Present : Representatives Stuckey (presiding) and Broyhill.
Also present: Robert B. Washington, Jr., chief counsel; Dale MacIver, counsel; James T. Clark, legal consultant; John E. Hogan, minority counsel; Jacques DePuy and Leonard O. Hilder, professional staff members.
Mr. STUCKEY. Mr. Lombard, we will have you and Mr. Wallach come back again. Mr. Robinson, we are delighted to have you join us also.
[The bill, H.R. 6186, before the subcommittee and staff memorandum will be included at this point.]
[H.R. 6186, 93d Cong., 1st sess. by Mr. Stuckey on Mar. 27, 1973] BILL To amend the District of Columbia Revenue Act of 1947 regarding taxability of
dividends received by a corporation from insurance companies Be it enacted by the Senate and House of Representatives of the United States of America in Congress assembled, That the first proviso of section 1 of title X of the District of Columbia Revenue Act of 1947 (D.C. Code, sec. 47–1580) is amended to read as follows: “: Provided, however, That, in the case of any corporation, the amount received as dividends from a corporation which is subject to taxation under this subchapter or under title II of the Act entitled "An Act to provide additional revenue for the District of Columbia, and for other purposes”, approved August 17, 1937 (D.C. Code, secs. 47–1801-1808), and, in the case of a corporation not engaged in carrying on any trade or business within the District, interest received by it from a corporation which is subject to taxation under this subchapter or under such title II of such Act shall not be considered as income from sources within the District for purposes of this subchapter"
SEC. 2. The amendment made by the first section of this Act shall apply with respect to all taxable years ending after December 31, 1969.

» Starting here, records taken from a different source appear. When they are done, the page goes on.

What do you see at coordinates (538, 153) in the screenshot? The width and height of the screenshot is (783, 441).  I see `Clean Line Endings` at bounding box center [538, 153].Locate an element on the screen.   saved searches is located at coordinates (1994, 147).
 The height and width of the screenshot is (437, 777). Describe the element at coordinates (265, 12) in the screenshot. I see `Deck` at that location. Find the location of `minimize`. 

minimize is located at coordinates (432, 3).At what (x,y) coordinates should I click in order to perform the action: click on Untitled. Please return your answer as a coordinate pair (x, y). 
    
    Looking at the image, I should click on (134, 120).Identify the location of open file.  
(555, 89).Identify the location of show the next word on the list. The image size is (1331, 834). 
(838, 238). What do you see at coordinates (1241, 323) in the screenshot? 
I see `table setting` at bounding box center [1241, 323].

Memorandum in re: H.R. 6186 (Stuckey), to amend the District of Columbia
Revenue Act of 1947 regarding taxability of dividends received by a corporation from insurance companies
PURPOSE To eliminate an apparent unintended discrimination under D.C. Code sec. 47– 1580 (1967 Supplement V-1972) against holding companies receiving dividends from District of Columbia life insurance companies. Such holding companies are subject to double taxation by the District even though they are located outside the District and engage in no trade or business within the District.
PROVISIONS 1. The amount received as dividends from a corporation which is subject to taxation under D.C. law and, in the case of a corporation not engaged in carrying on any trade or business within the District, interest received by it from a corporation which is subject to taxation under D.C. law shall not be considered as income from sources within the District.
2. Above am dment shall apply with respect to all taxable years ending after December 31, 1969.
BACKGROUND D.C. Code sec. 47–1571(a) (1967 Supplement V-1972) imposes an income tax upon every corporation "for the privilege of carrying on or engaging in any trade or business within the District and of receiving income from sources within the District.” Although D.C. Code sec. 47–1580 provides that dividends paid by a corporation which is subject to the income tax shall not constitute, in the hands of a receiving corporate stockholder, income from sources within the District, this provision has been construed to be inapplicable to a corporation receiving dividends from a District of Columbia life insurance company on the ground that the exemption for intercorporate dividends is stated to be applicable only when the distributing corporation “is subject to the income tax.” Insurance companies, because of difficulties encountered in determining their net income, are not subject to the normal District of Columbia corporate income tax, but instead are subject to a net premiums tax imposed "in lieu of” other taxes, D.C. Code sec. 47–1806 (1967 ed.).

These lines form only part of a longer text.